By: Rakhmat Abril Kholis
Ditopang oleh iman dan atas dasar pemahaman mereka tentang teks wahyu, umat Islam harus mengembangkan pemahaman tentang konteks Barat yang akan memungkinkan bagi mereka untuk melakukan apa yang semua Muslim telah lakukan sepanjang sejarah. Mengintegrasikan diri terhadap budaya tempat dimana mereka berada namun tetap menjaga dari hal-hal prinsip keagamaan. Mereka tidak perlu takut atau menolak dengan tetap menyadari prinsip kesetiaan terhadap Islam.

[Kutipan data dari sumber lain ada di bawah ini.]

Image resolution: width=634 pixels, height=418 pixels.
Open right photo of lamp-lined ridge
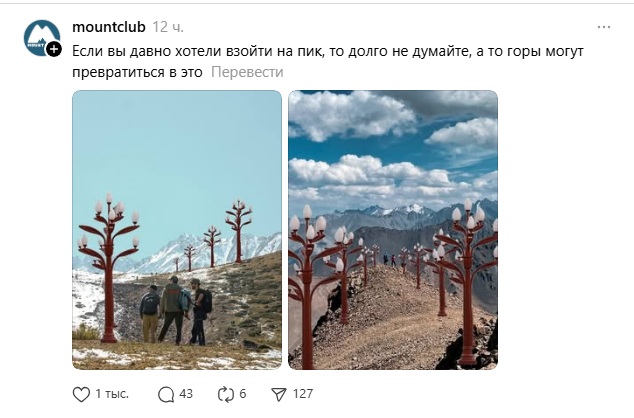(393, 230)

Identitas mereka diupayakan untuk terbuka, dinamis, dan interaktif. Mereka harus menetap menjaga modalitas spiritual dan etika kehidupan yang harmonis walaupun harus berintegrasi dengan realita lingkungan. Lebih luas lagi, proses ini akan melahirkan relasi yang baik dalam tataran Islam di Eropa dan Amerika.
Menghormati prinsip-prinsip universal nemun tetap bertopang pada aspek sejarah, tradisi, selera, dan gaya berbagai negara-negara di Barat. Kemampuan untuk menganalisis, berpikit terbuka, kritis, serta kreativitas.
Dialog
antar Agama
Jika ditelisik dari aspek sejarah, dialog antar agama
sebenarnya telah lama menjadi sebuah tradisi di tengah-tengah masyarakat dunia.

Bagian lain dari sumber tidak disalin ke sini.